FACTS: The claimant began working for the employer in 2012. He operated heavy equipment doing environmental cleanup caused by the Joplin tornado. The claimant filed an occupational disease claim alleging injury to his arms, shoulders and back. He did have a history of rotator cuff surgeries and two lower back surgeries. At a hearing, the ALJ expressly found that the claimant had not proved his claim because he was not a credible witness and his medical expert was not as persuasive as the employer’s. The claimant appealed and the Commission affirmed. The claimant again appealed.

HOLDING: The Court noted that they reviewed the ALJ’s decision because it was adopted by the Commission and they defer to the ALJ’s credibility determination, weighing of evidence, and decision between competing medical theories. It was the claimant’s burden to prove all elements of the claim and the Court noted that the statute only allows the Court to grant a claimant relief if “there was not sufficient competent evidence in the record to warrant the making of the Award.”

The claimant’s three arguments alleged that the ALJ’s determinations lacked competent and substantial evidence. The Court noted that the standard of review for this kind of challenge requires that the claimant engage in a specific analytical process which he did not do, and therefore, the Court found that his arguments were stripped of any analytical or persuasive value. In any event, the Court did go on to address the claimant’s three arguments and were not persuaded.

The Court concluded it is well settled that weighing of conflicting medical testimony lies within the Commission’s sole discretion and cannot be reviewed by this Court. Therefore, they are bound by the ALJ’s decision as to which of the various medical experts to believe. Therefore, the Commission’s Award was affirmed.

Commission Does Not Have Statutory Authority to Increase Amount of PPD Claimant Received After ALJ Approved Settlement Stipulation Despite Claim that Claimant’s Condition Worsened

Ritch vs. Professional Transportation, Inc., and Treasurer of the State of Missouri, Custodian of the Second Injury Fund, Case No. SD36435 (Mo. App. 2020)

FACTS: On June 11, 2014 the claimant suffered a back injury at work.
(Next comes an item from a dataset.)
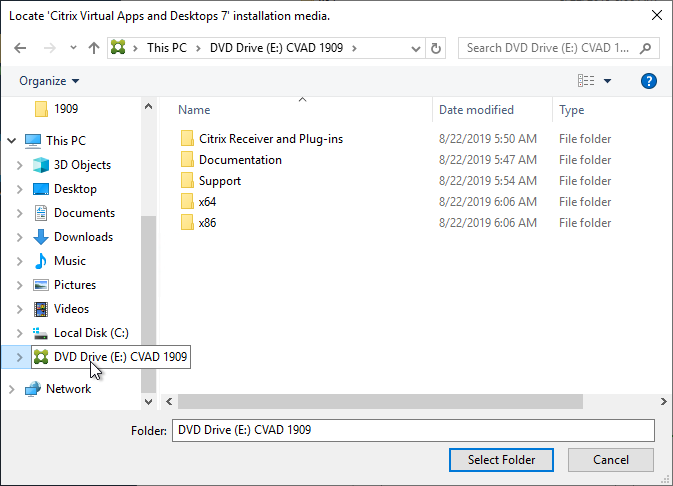Open the Organize menu

[x=49, y=81]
He filed a Claim on November 30, 2015 and on April 17, 2017 an ALJ approved a settlement for 31% of the body referable to the spine. Future medical was left open. On August 7, 2019, the claimant’s attorney filed a petition to the Commission alleging that the claimant’s condition had worsened since the settlement was approved, and therefore the settlement was no longer reasonable and should be increased. The Commission dismissed the claimant’s petition for lack of statutory authority to consider it.
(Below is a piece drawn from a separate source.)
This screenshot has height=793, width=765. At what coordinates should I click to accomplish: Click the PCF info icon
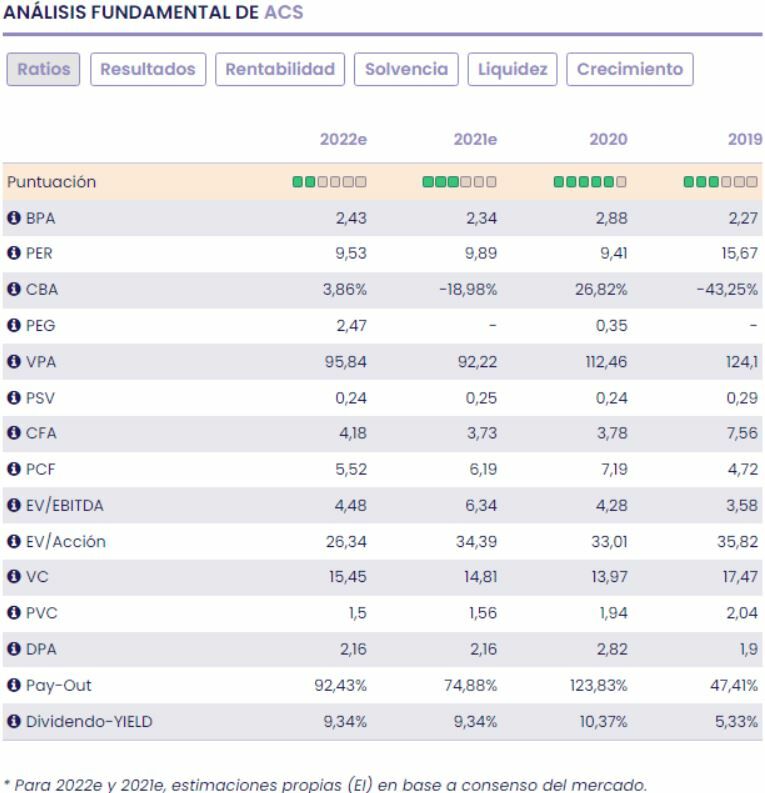tap(13, 469)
HOLDING: The claimant appealed and argued that since his settlement left future medical open, the Commission had statutory authority under §287.470 to change or review the Award. The Court was not persuaded. The Court noted that §287.470 applies to Awards, not settlements. Also, the Court noted that the claimant was not asking the Commission to decide an issue of future medical care rather he was asking the Commission to set aside the compromise settlement and increase the PPD, and the Commission had no statutory authority to do so. Therefore, the Court affirmed the Commission’s decision.
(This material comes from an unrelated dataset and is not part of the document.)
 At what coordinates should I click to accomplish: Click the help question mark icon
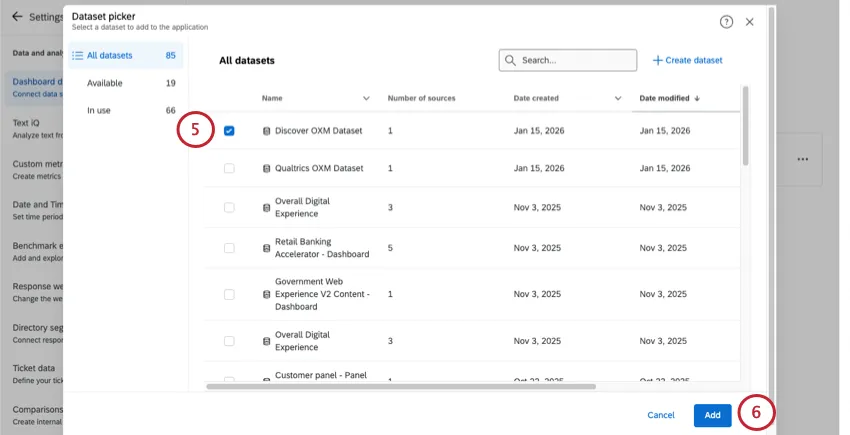coord(725,21)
Claimant Entitled to TTD Despite Employer’s Allegation That Claimant Not Entitled to TTD Due to Post-Injury Misconduct Because His Absence Was Due to Injury

Hicks vs. State of Missouri, Department of Corrections and Treasurer of Missouri as Custodian of the Second Injury Fund, Case No. ED108023 (Mo. App. 2020)

FACTS: The claimant began working on a probationary status for the Correctional Center as a Corrections Officer in late 2013. He was required to complete both nine months of full-duty employment and a formal training program in the classroom and on the job. On January 2, 2014 during defensive tactics training, he suffered an injury to his left shoulder. Dr. Emanuel performed a shoulder surgery and he was released from care. He requested additional treatment which was denied. The claimant was then terminated on November 25, 2014 specifically citing unauthorized absences, exhaustion of paid leave, failure to request or be approved for leave without pay, failure to return to work and failure to report for a mandatory pre-disciplinary hearing.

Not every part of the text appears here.